◆ Data entries:
════════
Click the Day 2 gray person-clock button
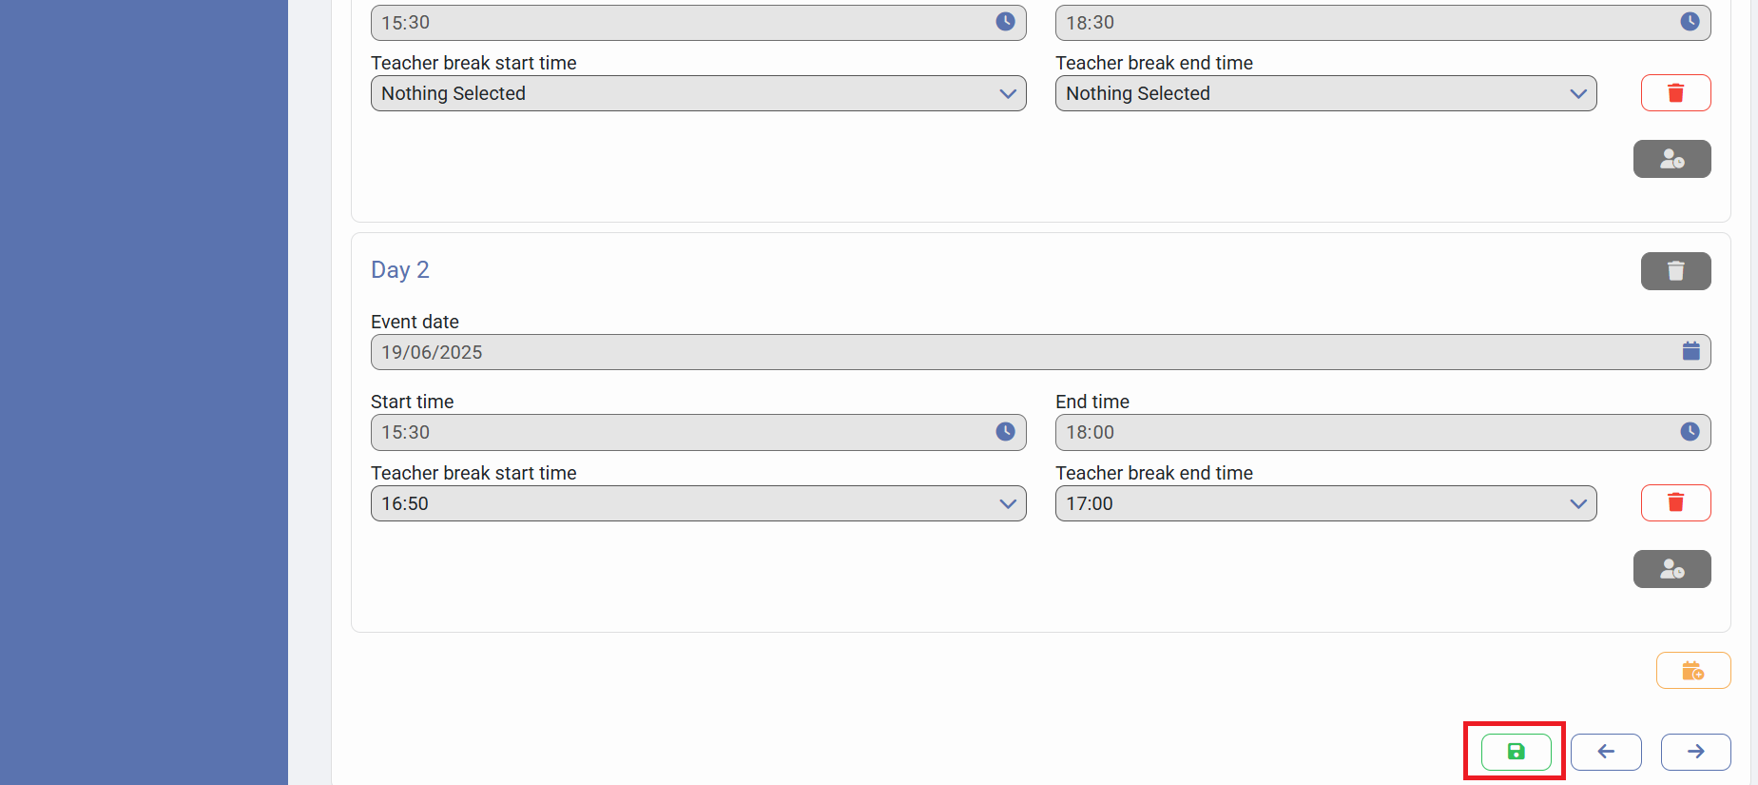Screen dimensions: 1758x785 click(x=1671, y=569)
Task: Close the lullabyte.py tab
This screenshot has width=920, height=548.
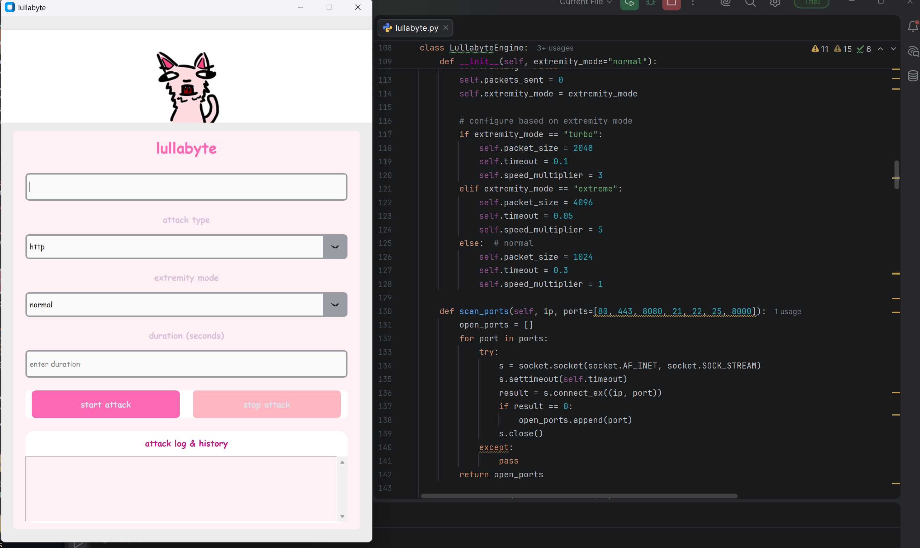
════════
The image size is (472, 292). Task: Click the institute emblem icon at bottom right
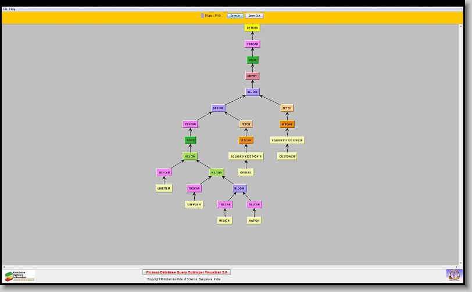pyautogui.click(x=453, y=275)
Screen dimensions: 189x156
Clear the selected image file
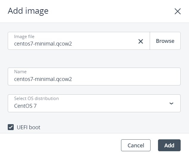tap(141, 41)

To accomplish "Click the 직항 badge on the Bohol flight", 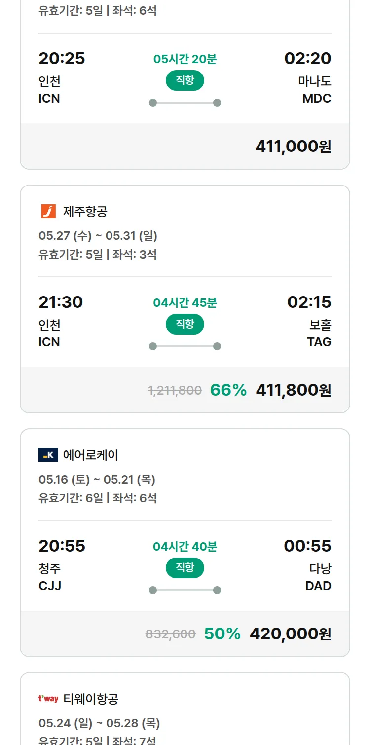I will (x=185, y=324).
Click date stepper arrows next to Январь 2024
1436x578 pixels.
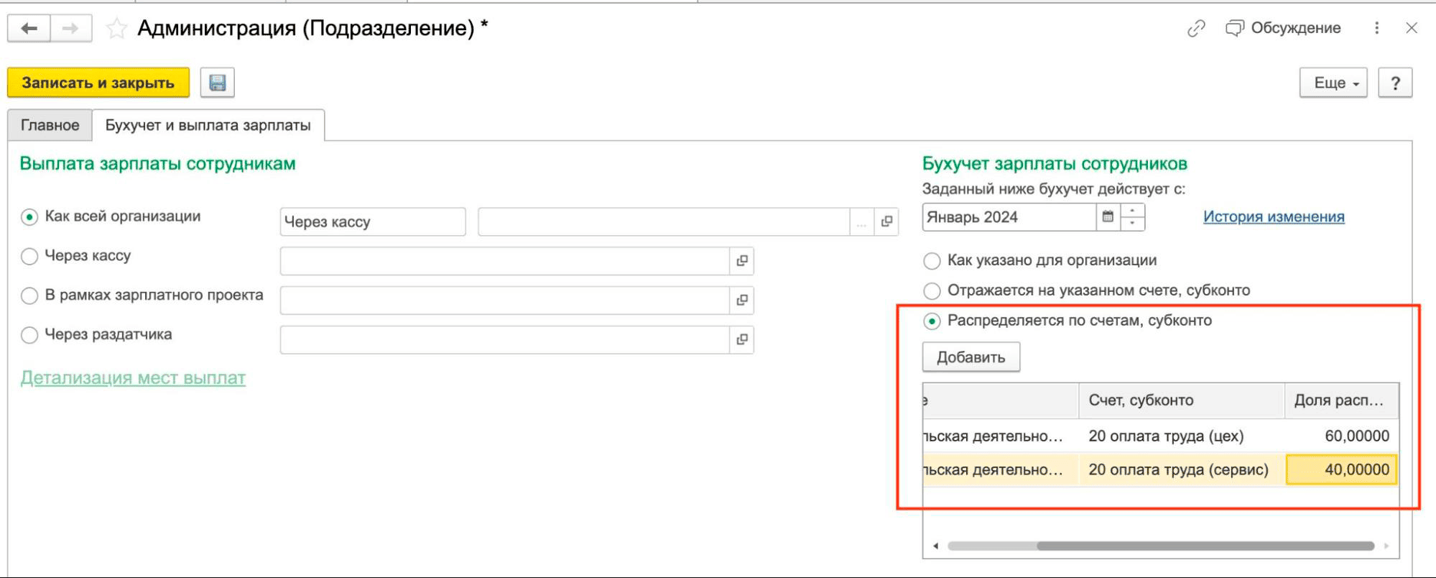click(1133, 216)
════════
◆ Objective: Rewrite the data as a numbered list, starting at the line containing "Click the Day 2 gray person-clock button" and ending at the line containing "This screenshot has width=920, height=548.", with blank lines omitted. Leave the pictures out of the answer.

◆ Problem solution:
1. Click the Day 2 gray person-clock button
2. Screen dimensions: 1758x785 click(x=1671, y=569)
3. Task: Close the lullabyte.py tab
4. This screenshot has width=920, height=548.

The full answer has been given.